-- Begin --

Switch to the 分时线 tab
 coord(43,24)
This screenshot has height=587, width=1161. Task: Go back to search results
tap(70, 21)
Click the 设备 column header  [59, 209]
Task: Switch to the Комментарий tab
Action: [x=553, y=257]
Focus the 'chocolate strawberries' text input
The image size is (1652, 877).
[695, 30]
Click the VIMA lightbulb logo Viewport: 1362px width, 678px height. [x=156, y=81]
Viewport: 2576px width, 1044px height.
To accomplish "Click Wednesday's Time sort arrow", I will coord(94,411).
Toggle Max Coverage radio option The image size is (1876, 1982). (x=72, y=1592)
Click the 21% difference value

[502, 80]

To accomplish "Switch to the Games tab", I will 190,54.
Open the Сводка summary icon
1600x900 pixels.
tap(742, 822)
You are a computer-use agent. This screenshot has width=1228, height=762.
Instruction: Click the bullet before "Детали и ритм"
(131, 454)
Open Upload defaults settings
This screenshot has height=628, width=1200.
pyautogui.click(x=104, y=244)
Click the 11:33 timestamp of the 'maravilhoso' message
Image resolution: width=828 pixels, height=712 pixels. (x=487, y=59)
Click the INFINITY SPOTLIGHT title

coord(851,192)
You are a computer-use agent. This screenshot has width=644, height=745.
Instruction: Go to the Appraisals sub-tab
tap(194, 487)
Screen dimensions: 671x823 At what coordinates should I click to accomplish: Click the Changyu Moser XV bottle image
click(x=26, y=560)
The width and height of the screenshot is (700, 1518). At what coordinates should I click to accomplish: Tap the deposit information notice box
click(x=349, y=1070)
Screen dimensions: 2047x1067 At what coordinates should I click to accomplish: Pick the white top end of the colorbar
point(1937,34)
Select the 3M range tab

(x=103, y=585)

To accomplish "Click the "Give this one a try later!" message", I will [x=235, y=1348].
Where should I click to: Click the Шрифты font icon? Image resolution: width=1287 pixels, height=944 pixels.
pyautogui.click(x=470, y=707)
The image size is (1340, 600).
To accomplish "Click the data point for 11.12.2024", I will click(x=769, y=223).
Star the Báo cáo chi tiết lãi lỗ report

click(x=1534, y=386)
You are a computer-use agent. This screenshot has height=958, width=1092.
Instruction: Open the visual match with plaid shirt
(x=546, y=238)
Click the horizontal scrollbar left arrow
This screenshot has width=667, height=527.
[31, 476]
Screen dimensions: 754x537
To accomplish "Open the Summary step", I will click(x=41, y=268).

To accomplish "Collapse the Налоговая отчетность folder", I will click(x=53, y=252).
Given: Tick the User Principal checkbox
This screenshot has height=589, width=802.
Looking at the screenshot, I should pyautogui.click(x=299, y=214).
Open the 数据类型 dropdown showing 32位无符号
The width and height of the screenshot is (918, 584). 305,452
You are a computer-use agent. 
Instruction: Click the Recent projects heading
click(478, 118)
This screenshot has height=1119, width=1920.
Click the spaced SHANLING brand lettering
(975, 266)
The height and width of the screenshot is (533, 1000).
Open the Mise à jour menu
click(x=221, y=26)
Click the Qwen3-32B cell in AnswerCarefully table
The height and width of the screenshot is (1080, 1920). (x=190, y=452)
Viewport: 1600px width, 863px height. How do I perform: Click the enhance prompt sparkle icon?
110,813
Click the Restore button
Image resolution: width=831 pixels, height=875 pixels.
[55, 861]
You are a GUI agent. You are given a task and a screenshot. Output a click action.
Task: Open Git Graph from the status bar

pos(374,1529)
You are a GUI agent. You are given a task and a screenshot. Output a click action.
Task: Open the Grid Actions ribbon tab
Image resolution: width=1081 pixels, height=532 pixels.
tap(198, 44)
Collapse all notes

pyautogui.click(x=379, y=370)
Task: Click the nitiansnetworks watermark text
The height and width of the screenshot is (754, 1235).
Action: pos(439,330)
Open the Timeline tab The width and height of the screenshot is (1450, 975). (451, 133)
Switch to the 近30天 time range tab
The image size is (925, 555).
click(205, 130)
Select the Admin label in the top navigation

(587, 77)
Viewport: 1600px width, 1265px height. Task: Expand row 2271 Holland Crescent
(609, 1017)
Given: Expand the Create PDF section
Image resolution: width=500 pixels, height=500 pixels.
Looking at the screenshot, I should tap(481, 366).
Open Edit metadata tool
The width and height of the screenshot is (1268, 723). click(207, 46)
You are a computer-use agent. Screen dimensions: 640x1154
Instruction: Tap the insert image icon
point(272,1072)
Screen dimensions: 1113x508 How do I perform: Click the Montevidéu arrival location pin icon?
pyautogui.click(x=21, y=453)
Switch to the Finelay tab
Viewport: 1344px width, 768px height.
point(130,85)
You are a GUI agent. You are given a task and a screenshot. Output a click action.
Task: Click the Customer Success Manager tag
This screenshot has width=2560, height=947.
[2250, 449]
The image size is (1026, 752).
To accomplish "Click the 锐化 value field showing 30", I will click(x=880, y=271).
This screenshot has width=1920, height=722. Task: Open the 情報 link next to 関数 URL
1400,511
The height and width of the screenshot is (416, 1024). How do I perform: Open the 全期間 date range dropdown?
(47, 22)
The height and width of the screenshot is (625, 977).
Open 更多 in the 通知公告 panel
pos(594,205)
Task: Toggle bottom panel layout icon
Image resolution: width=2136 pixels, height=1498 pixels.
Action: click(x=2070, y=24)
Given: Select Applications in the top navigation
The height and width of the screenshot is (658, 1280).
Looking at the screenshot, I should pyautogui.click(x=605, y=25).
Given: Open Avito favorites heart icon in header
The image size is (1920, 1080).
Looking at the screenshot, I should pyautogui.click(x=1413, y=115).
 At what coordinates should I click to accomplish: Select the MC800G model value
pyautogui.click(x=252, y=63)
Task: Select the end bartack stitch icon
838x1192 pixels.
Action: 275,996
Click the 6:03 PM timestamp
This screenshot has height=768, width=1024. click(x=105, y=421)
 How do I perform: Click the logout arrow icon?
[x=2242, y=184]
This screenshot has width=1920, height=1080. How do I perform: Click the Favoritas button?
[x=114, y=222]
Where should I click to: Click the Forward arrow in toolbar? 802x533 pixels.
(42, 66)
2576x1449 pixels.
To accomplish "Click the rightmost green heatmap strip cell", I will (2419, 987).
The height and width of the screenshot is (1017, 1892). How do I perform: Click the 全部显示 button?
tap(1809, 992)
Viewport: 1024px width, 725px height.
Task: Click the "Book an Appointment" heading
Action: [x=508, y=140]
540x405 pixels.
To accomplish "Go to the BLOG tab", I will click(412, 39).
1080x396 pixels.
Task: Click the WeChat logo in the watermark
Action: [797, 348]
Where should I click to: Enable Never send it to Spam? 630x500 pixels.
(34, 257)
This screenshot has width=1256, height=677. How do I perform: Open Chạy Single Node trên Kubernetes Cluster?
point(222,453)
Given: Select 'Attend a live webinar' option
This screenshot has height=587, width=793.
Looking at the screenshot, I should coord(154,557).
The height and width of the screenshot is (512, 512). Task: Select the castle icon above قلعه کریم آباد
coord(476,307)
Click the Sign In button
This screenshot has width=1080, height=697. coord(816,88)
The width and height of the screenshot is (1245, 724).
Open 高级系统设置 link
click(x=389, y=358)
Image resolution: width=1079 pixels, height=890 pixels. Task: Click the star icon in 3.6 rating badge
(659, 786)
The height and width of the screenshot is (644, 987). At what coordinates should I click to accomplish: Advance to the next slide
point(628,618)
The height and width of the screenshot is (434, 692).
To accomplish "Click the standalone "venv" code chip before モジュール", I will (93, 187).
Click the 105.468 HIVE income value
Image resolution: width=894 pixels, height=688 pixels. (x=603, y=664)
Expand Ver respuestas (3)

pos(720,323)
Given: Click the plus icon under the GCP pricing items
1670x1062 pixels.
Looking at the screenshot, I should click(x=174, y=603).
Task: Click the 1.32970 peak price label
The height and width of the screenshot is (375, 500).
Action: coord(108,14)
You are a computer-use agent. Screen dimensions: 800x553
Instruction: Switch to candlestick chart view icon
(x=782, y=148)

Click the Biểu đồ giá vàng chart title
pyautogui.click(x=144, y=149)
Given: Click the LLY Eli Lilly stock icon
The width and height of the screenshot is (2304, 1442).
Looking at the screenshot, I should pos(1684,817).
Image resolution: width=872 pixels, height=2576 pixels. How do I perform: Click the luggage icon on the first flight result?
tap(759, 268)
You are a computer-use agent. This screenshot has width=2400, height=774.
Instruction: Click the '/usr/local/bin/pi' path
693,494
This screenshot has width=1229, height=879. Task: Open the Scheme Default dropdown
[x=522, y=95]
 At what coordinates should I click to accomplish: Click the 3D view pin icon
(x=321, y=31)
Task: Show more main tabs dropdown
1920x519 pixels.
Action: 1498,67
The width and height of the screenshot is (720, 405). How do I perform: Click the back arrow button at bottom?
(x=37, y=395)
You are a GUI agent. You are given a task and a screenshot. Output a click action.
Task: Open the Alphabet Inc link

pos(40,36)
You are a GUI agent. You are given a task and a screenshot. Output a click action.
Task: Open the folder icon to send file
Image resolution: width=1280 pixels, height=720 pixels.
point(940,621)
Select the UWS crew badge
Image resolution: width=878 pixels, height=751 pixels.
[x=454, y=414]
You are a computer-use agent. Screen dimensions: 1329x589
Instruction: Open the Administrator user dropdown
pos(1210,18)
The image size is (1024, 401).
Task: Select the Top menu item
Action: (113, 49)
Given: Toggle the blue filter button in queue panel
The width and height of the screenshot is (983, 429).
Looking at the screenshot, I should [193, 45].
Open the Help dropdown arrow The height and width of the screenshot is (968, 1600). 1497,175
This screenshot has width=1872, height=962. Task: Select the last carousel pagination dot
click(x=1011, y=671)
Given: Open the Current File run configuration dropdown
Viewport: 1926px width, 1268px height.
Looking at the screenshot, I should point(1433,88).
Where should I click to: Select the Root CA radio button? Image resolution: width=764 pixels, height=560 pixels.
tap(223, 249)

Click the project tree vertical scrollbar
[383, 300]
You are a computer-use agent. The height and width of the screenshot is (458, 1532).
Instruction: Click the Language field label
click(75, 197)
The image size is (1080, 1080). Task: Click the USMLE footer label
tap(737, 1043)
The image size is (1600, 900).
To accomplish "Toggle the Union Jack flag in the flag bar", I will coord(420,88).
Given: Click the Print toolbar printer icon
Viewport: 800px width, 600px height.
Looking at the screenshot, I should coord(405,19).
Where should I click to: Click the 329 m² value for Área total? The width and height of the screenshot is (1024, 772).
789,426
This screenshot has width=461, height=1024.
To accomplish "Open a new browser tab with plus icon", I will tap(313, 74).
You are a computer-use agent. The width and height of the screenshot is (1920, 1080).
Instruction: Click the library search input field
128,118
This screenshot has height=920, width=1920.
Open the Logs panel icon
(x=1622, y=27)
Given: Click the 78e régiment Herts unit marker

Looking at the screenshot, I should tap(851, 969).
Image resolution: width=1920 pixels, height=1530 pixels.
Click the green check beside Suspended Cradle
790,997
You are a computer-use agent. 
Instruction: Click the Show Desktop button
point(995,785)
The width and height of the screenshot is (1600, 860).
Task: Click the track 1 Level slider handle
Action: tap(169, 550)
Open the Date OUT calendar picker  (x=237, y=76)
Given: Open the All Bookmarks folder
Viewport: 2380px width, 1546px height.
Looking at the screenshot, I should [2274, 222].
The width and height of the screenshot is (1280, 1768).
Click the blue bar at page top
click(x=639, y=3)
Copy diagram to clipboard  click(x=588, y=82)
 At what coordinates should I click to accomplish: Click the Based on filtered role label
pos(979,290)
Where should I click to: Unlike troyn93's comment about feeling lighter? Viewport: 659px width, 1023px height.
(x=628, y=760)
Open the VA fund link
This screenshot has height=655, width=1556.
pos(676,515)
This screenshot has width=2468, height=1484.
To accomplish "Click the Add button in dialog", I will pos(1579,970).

-- End --

◆ Set problem
Collect every line of the material that contains the word "option", and copy each one out in full.

◆ Problem solution
Toggle Max Coverage radio option The image size is (1876, 1982). (x=72, y=1592)
Given: Select 'Attend a live webinar' option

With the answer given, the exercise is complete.